> _EXERCISE INPUT_
════════════════════

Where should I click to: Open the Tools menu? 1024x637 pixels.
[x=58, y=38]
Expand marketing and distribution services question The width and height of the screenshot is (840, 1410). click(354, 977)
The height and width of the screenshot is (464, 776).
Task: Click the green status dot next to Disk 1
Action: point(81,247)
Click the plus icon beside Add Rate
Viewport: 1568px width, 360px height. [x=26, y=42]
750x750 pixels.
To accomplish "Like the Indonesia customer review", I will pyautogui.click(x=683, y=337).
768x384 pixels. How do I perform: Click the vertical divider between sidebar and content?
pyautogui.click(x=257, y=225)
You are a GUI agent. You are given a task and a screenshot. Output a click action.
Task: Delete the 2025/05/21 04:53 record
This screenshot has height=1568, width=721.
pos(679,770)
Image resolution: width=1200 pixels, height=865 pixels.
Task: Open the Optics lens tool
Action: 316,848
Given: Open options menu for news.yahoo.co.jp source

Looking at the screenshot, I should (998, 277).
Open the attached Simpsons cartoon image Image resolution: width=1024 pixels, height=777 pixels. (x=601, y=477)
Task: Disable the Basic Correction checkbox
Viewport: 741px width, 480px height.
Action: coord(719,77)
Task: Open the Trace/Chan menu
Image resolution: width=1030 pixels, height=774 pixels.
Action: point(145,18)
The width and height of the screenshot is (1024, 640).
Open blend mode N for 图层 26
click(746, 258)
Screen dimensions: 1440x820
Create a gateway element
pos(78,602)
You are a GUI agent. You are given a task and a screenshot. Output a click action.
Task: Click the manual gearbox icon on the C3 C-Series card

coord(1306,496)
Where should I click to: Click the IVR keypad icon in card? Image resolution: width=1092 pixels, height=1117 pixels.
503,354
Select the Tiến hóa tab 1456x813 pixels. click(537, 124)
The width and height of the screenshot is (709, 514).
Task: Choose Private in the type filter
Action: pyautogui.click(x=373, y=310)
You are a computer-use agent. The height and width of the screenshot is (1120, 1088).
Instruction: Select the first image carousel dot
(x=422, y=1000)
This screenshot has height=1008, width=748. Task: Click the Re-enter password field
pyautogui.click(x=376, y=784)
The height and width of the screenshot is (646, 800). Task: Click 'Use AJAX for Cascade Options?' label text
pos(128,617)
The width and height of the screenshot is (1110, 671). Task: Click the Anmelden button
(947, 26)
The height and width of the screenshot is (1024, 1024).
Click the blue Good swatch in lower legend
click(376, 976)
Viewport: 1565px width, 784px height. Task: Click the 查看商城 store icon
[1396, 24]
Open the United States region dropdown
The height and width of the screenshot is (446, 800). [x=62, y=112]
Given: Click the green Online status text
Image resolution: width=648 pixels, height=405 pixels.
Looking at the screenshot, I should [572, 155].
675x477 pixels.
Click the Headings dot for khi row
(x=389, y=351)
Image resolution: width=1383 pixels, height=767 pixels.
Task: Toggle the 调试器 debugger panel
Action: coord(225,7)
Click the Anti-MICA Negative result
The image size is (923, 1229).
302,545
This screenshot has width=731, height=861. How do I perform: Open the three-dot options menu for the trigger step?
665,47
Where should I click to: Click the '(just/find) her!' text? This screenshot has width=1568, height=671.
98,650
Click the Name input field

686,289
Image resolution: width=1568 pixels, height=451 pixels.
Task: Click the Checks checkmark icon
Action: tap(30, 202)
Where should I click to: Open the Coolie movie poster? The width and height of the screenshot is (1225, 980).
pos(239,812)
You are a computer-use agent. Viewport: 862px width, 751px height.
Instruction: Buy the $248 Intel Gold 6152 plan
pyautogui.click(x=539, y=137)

════════════════════

> _DIRECTIONS_
Retype all of the entries precisely as they are.

> _OUTPUT FOR THIS EXERCISE_
Where should I click to: Open the Tools menu? 1024x637 pixels.
[x=58, y=38]
Expand marketing and distribution services question The width and height of the screenshot is (840, 1410). click(354, 977)
The height and width of the screenshot is (464, 776).
Task: Click the green status dot next to Disk 1
Action: point(81,247)
Click the plus icon beside Add Rate
Viewport: 1568px width, 360px height. [x=26, y=42]
750x750 pixels.
To accomplish "Like the Indonesia customer review", I will pyautogui.click(x=683, y=337).
768x384 pixels. How do I perform: Click the vertical divider between sidebar and content?
pyautogui.click(x=257, y=225)
You are a GUI agent. You are given a task and a screenshot. Output a click action.
Task: Delete the 2025/05/21 04:53 record
This screenshot has height=1568, width=721.
pos(679,770)
Image resolution: width=1200 pixels, height=865 pixels.
Task: Open the Optics lens tool
Action: 316,848
Given: Open options menu for news.yahoo.co.jp source

Looking at the screenshot, I should (998, 277).
Open the attached Simpsons cartoon image Image resolution: width=1024 pixels, height=777 pixels. (x=601, y=477)
Task: Disable the Basic Correction checkbox
Viewport: 741px width, 480px height.
Action: coord(719,77)
Task: Open the Trace/Chan menu
Image resolution: width=1030 pixels, height=774 pixels.
Action: point(145,18)
The width and height of the screenshot is (1024, 640).
Open blend mode N for 图层 26
click(746, 258)
Screen dimensions: 1440x820
Create a gateway element
pos(78,602)
You are a GUI agent. You are given a task and a screenshot. Output a click action.
Task: Click the manual gearbox icon on the C3 C-Series card

coord(1306,496)
Where should I click to: Click the IVR keypad icon in card? Image resolution: width=1092 pixels, height=1117 pixels.
503,354
Select the Tiến hóa tab 1456x813 pixels. click(537, 124)
The width and height of the screenshot is (709, 514).
Task: Choose Private in the type filter
Action: pyautogui.click(x=373, y=310)
You are a computer-use agent. The height and width of the screenshot is (1120, 1088).
Instruction: Select the first image carousel dot
(x=422, y=1000)
This screenshot has height=1008, width=748. Task: Click the Re-enter password field
pyautogui.click(x=376, y=784)
The height and width of the screenshot is (646, 800). Task: Click 'Use AJAX for Cascade Options?' label text
pos(128,617)
The width and height of the screenshot is (1110, 671). Task: Click the Anmelden button
(947, 26)
The height and width of the screenshot is (1024, 1024).
Click the blue Good swatch in lower legend
click(376, 976)
Viewport: 1565px width, 784px height. Task: Click the 查看商城 store icon
[1396, 24]
Open the United States region dropdown
The height and width of the screenshot is (446, 800). [x=62, y=112]
Given: Click the green Online status text
Image resolution: width=648 pixels, height=405 pixels.
Looking at the screenshot, I should [572, 155].
675x477 pixels.
Click the Headings dot for khi row
(x=389, y=351)
Image resolution: width=1383 pixels, height=767 pixels.
Task: Toggle the 调试器 debugger panel
Action: coord(225,7)
Click the Anti-MICA Negative result
The image size is (923, 1229).
302,545
This screenshot has width=731, height=861. How do I perform: Open the three-dot options menu for the trigger step?
665,47
Where should I click to: Click the '(just/find) her!' text? This screenshot has width=1568, height=671.
98,650
Click the Name input field

686,289
Image resolution: width=1568 pixels, height=451 pixels.
Task: Click the Checks checkmark icon
Action: tap(30, 202)
Where should I click to: Open the Coolie movie poster? The width and height of the screenshot is (1225, 980).
pos(239,812)
You are a computer-use agent. Viewport: 862px width, 751px height.
Instruction: Buy the $248 Intel Gold 6152 plan
pyautogui.click(x=539, y=137)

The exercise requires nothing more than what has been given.